Finanzas
El precio del dinero
Mi sobrina me preguntó ayer que cómo había comenzado «esto». Incluso una niña se da cuenta de que vivimos tiempos muy duros. Ya van para cuatro largos años de decadencia, de agonía económica, vital. Recesión y depresión, no sólo financieras. Aumenta el paro cada día, mientras el precio del dinero comienza a subir también. En el 2008, el dinero se puso caro... para lo que estábamos acostumbrados. Las hipotecas empezaron a asfixiar a las familias, repuntó la morosidad, se cerró el grifo del crédito y con él miles de pequeñas empresas. La herida de la crisis nos afligía, enseñaba su feo aspecto. El dolor, aseguran los médicos, es síntoma de que los organismos funcionan y tratan de curarse, de que el cuerpo empieza a rehabilitarse… Pero dígale usted eso a un cabeza de familia que no puede pagar su cuota mensual de una hipoteca que lo ha esclavizado por 30 años con la promesa de que el dinero sería barato para siempre… Y hete aquí que, de nuevo, estamos como en 2008. Todas aquellas medidas que se tomaron (la Reserva Federal de EEUU, el BCE…) y que, según nos dijeron, darían pronto sus frutos, se asemejan ahora a unos palos con los que se intentara construir un dique cuando ya ha empezado el aluvión y que, no sólo no logran controlar la riada sino que la vuelven más peligrosa pues, a la fuerza del agua, se suma la de los escuálidos troncos.

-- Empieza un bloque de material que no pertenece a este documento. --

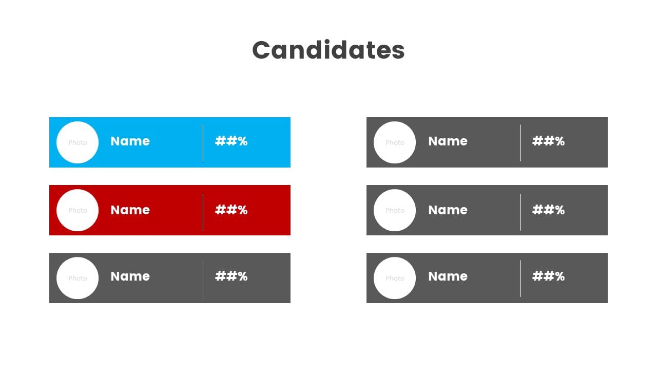Click the ##% value in the red card
657x370 pixels.
231,210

Todo empezó con el dinero barato. Hace un tiempo a algún político en USA se le ocurrió que estimular la concesión de créditos «baratos» era una manera fácil y bastante lustrosa de matar dos pájaros de un tiro: transformar a los pobres en «ricos» (moderadamente ricos, claro) mediante el expeditivo método de endeudarlos de por vida para convertirlos en propietarios de sus casas (valores seguros) y, de paso, complacer a los bancos que, ofreciendo dinero a un interés bajísimo, mostraban una cara humanista mientras hacían el negocio del siglo: tipos de interés casi a cero, pero un número inconmensurable de clientes que compensaban y hacían más lucrativa la operación. La idea era: un negocio en el que todos salían ganando (un imposible). Nos lanzamos ávida y codiciosamente sobre los préstamos. Nadie nos obligó. Luego quedó demostrado, en nuestras cuentas, que el dinero no obedece a mandamientos políticos: tiene sus propias reglas, y la primera de ellas dice que si el dinero fuera gratis no se llamaría dinero sino probablemente «basura». La segunda, que sólo el que tiene dinero, o posibilidades de ganarlo, puede pedir dinero prestado. Así nos lo enseñaron las hipotecas «subprime» que dejaron al descubierto que la política del dinero casi gratis es una trampa mortal, y que llegará un tiempo en que la Reserva Federal de EEUU no podrá seguir dándole a la máquina de imprimir billetes o correrá el riesgo de convertir los USA en Zimbabue. O que quizás, poco a poco, todos volveremos a los tipos de interés del 14% (¿se acuerdan…?).